Did UK soldier take part in murder of Kenyan woman?

The identity of a British soldier who allegedly killed a Kenyan woman is widely known yet no action has been taken.

The identity of a British soldier, who allegedly got intimate with a Kenyan woman before killing her and dumping her body in a septic tank about a decade ago, is widely known in the army yet no action has been taken, The Sunday Times reports.

In his defence, the suspect has dismissed the allegations as rumours despite his name coming up in the investigations several times but missing from the list of officers who had booked the room at that time.

And in Kenya, the British High Commissioner Jane Marriott says the UK is fully cooperating with the investigation.

British High Commissioner to Kenya Jane Marriott. [File, Standard]

“In 2012, the UK’s Special Investigation Branch carried out initial enquiries in Kenya, including providing information about British personnel to Kenyan police. No further requests were received at that time. Following the conclusion of a Kenyan inquest in 2019, we understand that the Kenyan authorities are looking into the murder. We will support that Kenyan police investigation,” her statement read in part.

The body of 21-year-old Agnes Wanjiru was discovered on March 31, 2012, at the Lion's Court Inn hotel in Nanyuki, by a worker who noticed a foul smell while in the line of duty.

 All this, while her family searched for their kin, who left behind a five-month-old daughter.

According to the publication’s investigation, soldiers who took part in the drunken night activities with local prostitutes said they were shown Wanjiru’s’ body that evening.

“Her fingers and toes were missing due to advanced decomposition. She had a 2cm stab wound to her lower right abdomen and a blunt force injury to her chest. Her lungs had collapsed,” The Sunday Times reports.

It says five soldiers from the unit gave the same name belonging to soldier X and by the time Wanjiru’s body was found, all the British Army Training Unit Kenya soldiers who had been at the hotel were back in the UK.

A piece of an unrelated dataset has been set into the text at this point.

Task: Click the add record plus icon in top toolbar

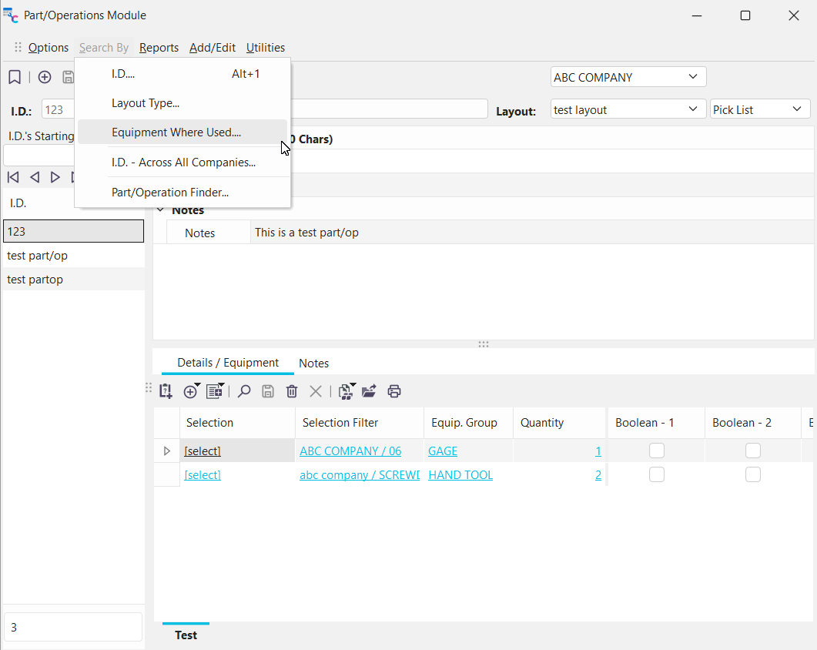Action: pos(45,77)
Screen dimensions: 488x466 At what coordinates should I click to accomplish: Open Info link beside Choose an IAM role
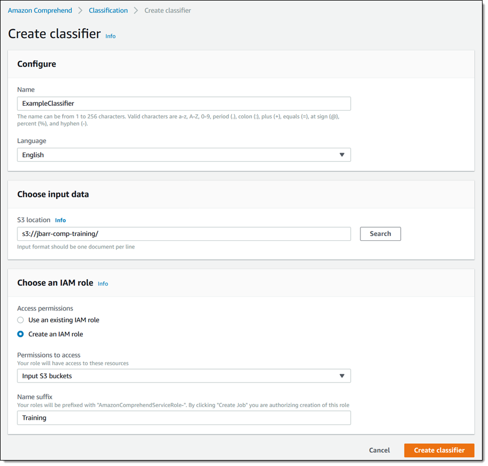coord(103,284)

The October 23 evening article says Soldier Y had recalled how Soldier X joined his colleagues at a bar they were drinking in.

He adds their colleague looked distressed then said 'Help me, help me.... I've killed her'.

'He took me to the tank and lifted it up, and I looked in and I just remember seeing her in there. My heart sank. My mind just went blank. The only thing I could say to him was: 'I'll never forgive you for this,'' the paper reports Soldier Y as saying.

The article says Soldier Y accused the army of a cover-up, saying nothing had been done despite his confessions on the alleged killing.

He says that when Soldier Y opened up about murdering someone, some of his colleagues went with him and confirmed he had done it.

When the publication sought his comment on the allegations, he denied taking part in the murder.

“Honestly, I’m not surprised because there were rumours in my battalion. If you speak to people in my battalion they’ll say that” he told The Sunday Times.

Pressed to reveal his whereabouts on the night of the murder, he asked that he be allowed to contact his lawyer.

Additionally, another soldier from the unit, identified as soldier Z, claimed Soldier X told colleagues he had killed her by accident in a sex game.

“[His story was that] he’d been having sex with her and he’d choked her and she’d died,” Soldier Z said as reported by the Sunday Times.

In the course of the Investigations by the publication, The Foreign Office and British High Commission in Nairobi, the Directorate of Criminal Investigations (DCI), the attorney-general of Kenya and the Lions Court Hotel did not respond despite efforts by the authors to reach them for a comment on the incident.

However, a police inquiry was opened in 2012 after the deceased’s body was discovered.

The Times reports that the inquiry identified nine UK soldiers who had booked the hotel then, out of which soldiers X and Y were not included.